“La muerte no es el final de todo, sino el comienzo de algo”, afirmó el papa Francisco, fallecido este lunes a los 88 años, en un texto inédito, el prólogo de un libro del cardenal Angelo Scola que se publicará el próximo 24 de abril.
El papa Francisco expresó su postura frente a la vejez, la muerte y la vida eterna el 7 de febrero pasado, es decir, siete días antes de quedar internado en el Hospital Policlínico Universitario Agostino Gemelli, aquejado de una bronquitis.

En donde le diagnosticaron una neumonía en ambos pulmones que requirió un intenso tratamiento y puso su vida en peligro. Finalmente, fue dado de alta el 23 de marzo.
“Es un nuevo comienzo, como bien lo destaca el título, porque la vida eterna, que quienes aman ya experimentan en la tierra en las ocupaciones cotidianas, es el comienzo de algo que no terminará. Y es precisamente por eso que es un nuevo comienzo, porque viviremos algo que nunca hemos vivido plenamente: la eternidad”, se lee en el texto.
“Y es precisamente por eso que se trata de un ‘nuevo’ comienzo, porque experimentaremos algo que nunca hemos experimentado plenamente: la eternidad”, y eso es una “consoladora certeza”, consideró.

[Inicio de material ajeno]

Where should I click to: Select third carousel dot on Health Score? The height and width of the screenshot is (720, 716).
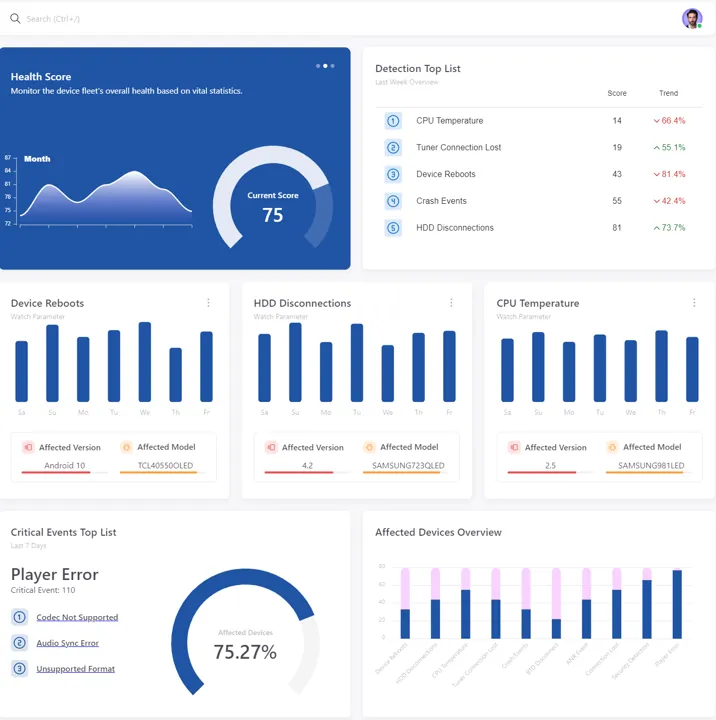pos(333,66)
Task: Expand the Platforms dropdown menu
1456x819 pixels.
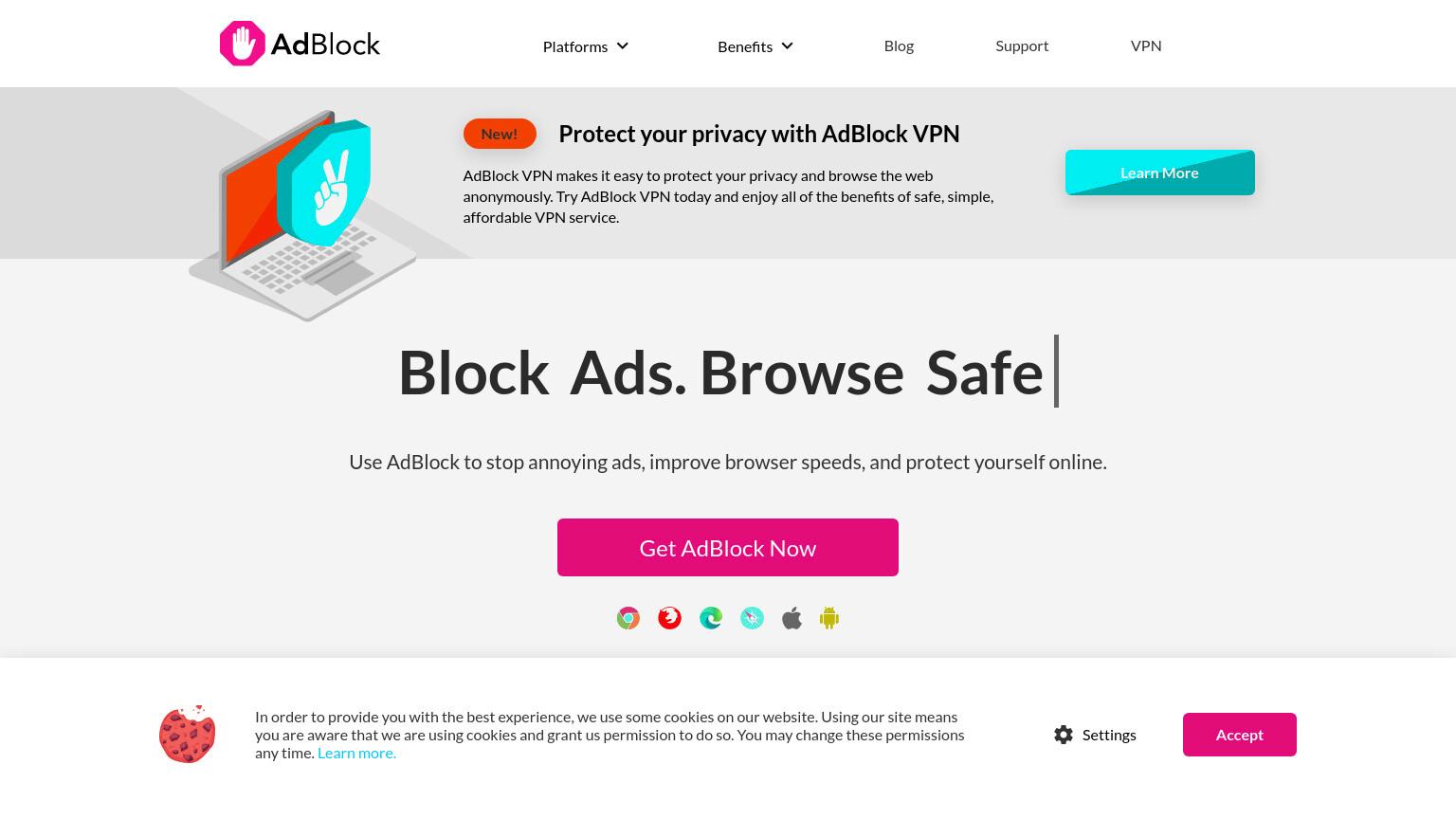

El Sumo Pontífice aseguró haber leído “con emoción las páginas que nacen del pensamiento y del afecto de Angelo Scola”, a quien definió como una persona que desempeñó funciones delicadas en la Iglesia, como rector de la Pontificia Universidad Lateranense.
Reflexión sobre la vejez de el Papa Francisco
El Papa Francisco también reflexiona sobre la vejez “Ya en la elección de la palabra con la que se define, ‘viejo’, encuentro una consonancia con el autor”, escribió.
“Sí, no debemos tener miedo a la vejez, no debemos tener miedo de aceptar el envejecimiento, porque la vida es vida y edulcorar la realidad significa traicionar la verdad de las cosas. Devolverle el orgullo a un término que con demasiada frecuencia se considera malsano es un gesto que debemos agradecer al cardenal Scola. Porque decir ‘viejo’ no significa ‘ser desechado’, como a veces nos hace pensar una cultura degradada del descarte”, continúa el papa.

Y añade “Decir viejo, en cambio, significa decir experiencia, sabiduría, conocimiento, discernimiento, reflexión, escucha, lentitud… ¡Valores que necesitamos desesperadamente!”.
El papa Francisco también indica vivir el tiempo de la vejez “como una gracia, y no con resentimiento” y señala “Si acogemos con gratitud y reconocimiento el tiempo (incluso largo) en el que experimentamos la disminución de las fuerzas, el aumento del cansancio corporal, los reflejos ya no iguales a los de la juventud, pues bien, incluso la vejez se convierte en una edad de vida”, añade el pontífice argentino.